Bakın o ne demiş, GESTAŞ’ ta nerede kalmıştık dercesine göreve başlayan Hasan müdür için..
“Yıllar öncesinden bir anı…” diyerek girmiş önce söze..
Ve anısını özetlemiş hallice..
Kurduğu ilk cümle; “Çanakkale’de çok önemli bir derneğin toplantısını yapıyoruz …
iki otobüs, 80 civarında, tüm Türkiye’den profesörler…
Yarımada gezisinde planlama hatası ile gemiyi kaçırdık
Bütün program yarıda kaldı… Toplantıyı yapan kişi olarak çaresizim …
O zaman daha bu kadar popüler de değilim:))

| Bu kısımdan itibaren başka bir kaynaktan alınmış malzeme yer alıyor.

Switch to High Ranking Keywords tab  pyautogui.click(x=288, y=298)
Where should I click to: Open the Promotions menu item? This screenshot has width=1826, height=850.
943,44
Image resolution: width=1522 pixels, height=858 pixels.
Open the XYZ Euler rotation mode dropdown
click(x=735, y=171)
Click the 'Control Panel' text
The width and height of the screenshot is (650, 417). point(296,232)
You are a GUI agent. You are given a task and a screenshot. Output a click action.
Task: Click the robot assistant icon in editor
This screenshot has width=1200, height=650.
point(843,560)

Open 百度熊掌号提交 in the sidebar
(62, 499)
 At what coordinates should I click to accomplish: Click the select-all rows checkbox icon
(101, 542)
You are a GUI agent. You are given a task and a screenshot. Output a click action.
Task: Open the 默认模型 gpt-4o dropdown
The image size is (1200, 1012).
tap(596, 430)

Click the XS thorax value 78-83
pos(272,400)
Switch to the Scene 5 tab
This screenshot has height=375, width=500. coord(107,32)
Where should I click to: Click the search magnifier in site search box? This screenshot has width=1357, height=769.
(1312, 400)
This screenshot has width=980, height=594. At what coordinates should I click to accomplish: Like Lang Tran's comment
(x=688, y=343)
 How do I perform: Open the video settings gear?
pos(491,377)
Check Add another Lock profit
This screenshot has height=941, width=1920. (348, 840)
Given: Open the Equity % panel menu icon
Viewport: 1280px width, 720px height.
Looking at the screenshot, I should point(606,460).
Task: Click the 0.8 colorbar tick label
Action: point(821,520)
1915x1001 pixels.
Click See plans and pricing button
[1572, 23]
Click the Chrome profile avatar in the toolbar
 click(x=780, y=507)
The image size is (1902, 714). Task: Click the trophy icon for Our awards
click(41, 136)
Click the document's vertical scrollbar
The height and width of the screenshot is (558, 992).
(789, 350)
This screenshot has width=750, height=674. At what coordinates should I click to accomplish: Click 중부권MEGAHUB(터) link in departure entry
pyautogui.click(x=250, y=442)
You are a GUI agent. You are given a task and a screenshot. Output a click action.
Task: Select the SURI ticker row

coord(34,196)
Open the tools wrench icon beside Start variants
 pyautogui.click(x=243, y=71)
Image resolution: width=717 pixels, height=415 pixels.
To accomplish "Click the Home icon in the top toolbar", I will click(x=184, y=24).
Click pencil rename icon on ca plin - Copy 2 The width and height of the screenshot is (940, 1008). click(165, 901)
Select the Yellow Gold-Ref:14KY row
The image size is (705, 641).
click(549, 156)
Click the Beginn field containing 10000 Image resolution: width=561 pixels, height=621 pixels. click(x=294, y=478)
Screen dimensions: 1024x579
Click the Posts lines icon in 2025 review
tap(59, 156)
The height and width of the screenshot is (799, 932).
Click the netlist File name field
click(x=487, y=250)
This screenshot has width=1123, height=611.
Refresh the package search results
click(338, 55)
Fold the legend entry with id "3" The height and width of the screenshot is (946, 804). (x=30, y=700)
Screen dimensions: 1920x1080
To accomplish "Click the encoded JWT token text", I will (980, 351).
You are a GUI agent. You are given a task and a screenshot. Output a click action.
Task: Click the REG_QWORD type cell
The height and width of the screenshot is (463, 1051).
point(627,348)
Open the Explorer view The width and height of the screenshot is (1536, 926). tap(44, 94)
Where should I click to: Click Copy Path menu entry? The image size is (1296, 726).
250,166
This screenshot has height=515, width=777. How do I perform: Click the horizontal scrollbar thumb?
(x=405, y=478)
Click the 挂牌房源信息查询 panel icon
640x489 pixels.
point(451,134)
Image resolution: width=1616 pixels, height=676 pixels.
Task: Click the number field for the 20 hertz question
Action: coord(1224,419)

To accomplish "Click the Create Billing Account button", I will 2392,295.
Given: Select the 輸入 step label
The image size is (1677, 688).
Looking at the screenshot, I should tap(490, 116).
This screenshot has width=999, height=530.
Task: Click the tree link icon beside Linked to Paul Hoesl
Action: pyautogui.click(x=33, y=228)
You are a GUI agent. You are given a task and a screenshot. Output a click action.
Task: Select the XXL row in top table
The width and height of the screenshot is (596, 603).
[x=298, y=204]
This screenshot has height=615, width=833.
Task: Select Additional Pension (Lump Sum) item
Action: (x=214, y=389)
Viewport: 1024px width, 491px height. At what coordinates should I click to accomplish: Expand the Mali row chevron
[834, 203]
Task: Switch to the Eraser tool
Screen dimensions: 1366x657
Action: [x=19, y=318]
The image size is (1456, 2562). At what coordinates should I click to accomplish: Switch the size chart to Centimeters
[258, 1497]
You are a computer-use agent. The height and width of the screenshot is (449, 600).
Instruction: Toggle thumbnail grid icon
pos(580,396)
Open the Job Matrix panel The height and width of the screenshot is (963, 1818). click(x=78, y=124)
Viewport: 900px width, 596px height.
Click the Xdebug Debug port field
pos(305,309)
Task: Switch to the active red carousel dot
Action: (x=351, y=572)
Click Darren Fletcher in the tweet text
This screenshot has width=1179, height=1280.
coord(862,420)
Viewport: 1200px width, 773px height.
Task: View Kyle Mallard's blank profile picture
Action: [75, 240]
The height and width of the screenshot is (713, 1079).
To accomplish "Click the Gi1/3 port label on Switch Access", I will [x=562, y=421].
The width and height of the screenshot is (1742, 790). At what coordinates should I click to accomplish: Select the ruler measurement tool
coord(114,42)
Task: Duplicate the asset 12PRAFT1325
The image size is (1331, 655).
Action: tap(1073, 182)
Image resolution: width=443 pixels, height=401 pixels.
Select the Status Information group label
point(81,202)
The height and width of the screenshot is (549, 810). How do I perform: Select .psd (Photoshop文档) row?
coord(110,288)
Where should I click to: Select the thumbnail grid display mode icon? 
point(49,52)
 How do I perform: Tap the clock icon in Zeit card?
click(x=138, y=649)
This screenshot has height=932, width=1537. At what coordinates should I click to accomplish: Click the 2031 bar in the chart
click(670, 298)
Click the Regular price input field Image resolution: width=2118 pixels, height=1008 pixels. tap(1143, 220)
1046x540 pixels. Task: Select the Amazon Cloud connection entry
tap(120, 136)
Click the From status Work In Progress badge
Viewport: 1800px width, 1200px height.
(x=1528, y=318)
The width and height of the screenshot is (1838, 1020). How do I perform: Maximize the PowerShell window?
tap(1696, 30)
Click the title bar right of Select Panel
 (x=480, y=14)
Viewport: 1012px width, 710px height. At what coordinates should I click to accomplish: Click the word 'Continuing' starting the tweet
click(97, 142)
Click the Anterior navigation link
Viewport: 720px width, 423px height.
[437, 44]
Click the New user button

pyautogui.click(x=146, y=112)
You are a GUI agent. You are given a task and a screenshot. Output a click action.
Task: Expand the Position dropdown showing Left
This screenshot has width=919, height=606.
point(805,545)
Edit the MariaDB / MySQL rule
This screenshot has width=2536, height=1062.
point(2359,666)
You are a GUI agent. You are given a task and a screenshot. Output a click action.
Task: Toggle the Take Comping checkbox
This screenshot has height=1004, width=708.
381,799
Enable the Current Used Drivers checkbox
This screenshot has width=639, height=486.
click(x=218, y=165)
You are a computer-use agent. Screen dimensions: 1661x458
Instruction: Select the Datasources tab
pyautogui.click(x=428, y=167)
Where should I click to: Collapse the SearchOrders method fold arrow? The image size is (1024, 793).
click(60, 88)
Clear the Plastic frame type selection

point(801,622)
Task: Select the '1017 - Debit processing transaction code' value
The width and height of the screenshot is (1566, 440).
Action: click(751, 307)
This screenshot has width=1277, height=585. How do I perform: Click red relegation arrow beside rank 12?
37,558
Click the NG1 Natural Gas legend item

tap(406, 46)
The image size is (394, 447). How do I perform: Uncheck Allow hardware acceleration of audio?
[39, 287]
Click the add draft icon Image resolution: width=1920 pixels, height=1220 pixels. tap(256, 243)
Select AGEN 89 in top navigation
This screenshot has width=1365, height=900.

iskelede ki görevliler akıl verdi , “Hasan beyi arayın yardımcı olur” dedi…
Ben de çekinerek aradım.. Çünkü tanımıyorum…
Kısaca yaşadığımız zor durumu anlattım..
“Tamam hocam ben ek sefer ayarlıyorum” dedi..
iki otobüse özel sefer koydu… Tüm Hocalar şok olmuştu …Bende tabii…
Ama çözüm odaklı, insiyatif alan birisi… Beni ve herkesi etkilemişti…”
Önemli bir şey, pratik şekilde çözüm üretebilmek..
Kaos yaşanmadan, krizi çözmek, adı üzeinde zaten kriz yönetimi…
Üzerine bir de Çılgın Türk, Çanakkalelilik eklendimiydi, bakın hele o işin keyfine..
Yeniden göreve gelen, ender isimlerden biri oldu bizim Çanakkaleli Genel Müdür..
Hayli enderdir böylesi durumlar.. Ha bu arada, aklıma gelmişken..
Ekonominin başına yaniden gelen ismin de hakkını vermeden olmaz..
Bilirndiği üzere; Yeniden önemli göreve dönen, bir isim de sayın bakan Mehmet Şimşek..
Kriz döneminde, krize çare olacak ismi bulmak da, ayrı bir marifettir haa..
Türkiye’ den yükselen ses; Teşekkürler Reis..
Peki ya GESTAŞ’ tan!?!.. Teşekkürler Ayhan abi…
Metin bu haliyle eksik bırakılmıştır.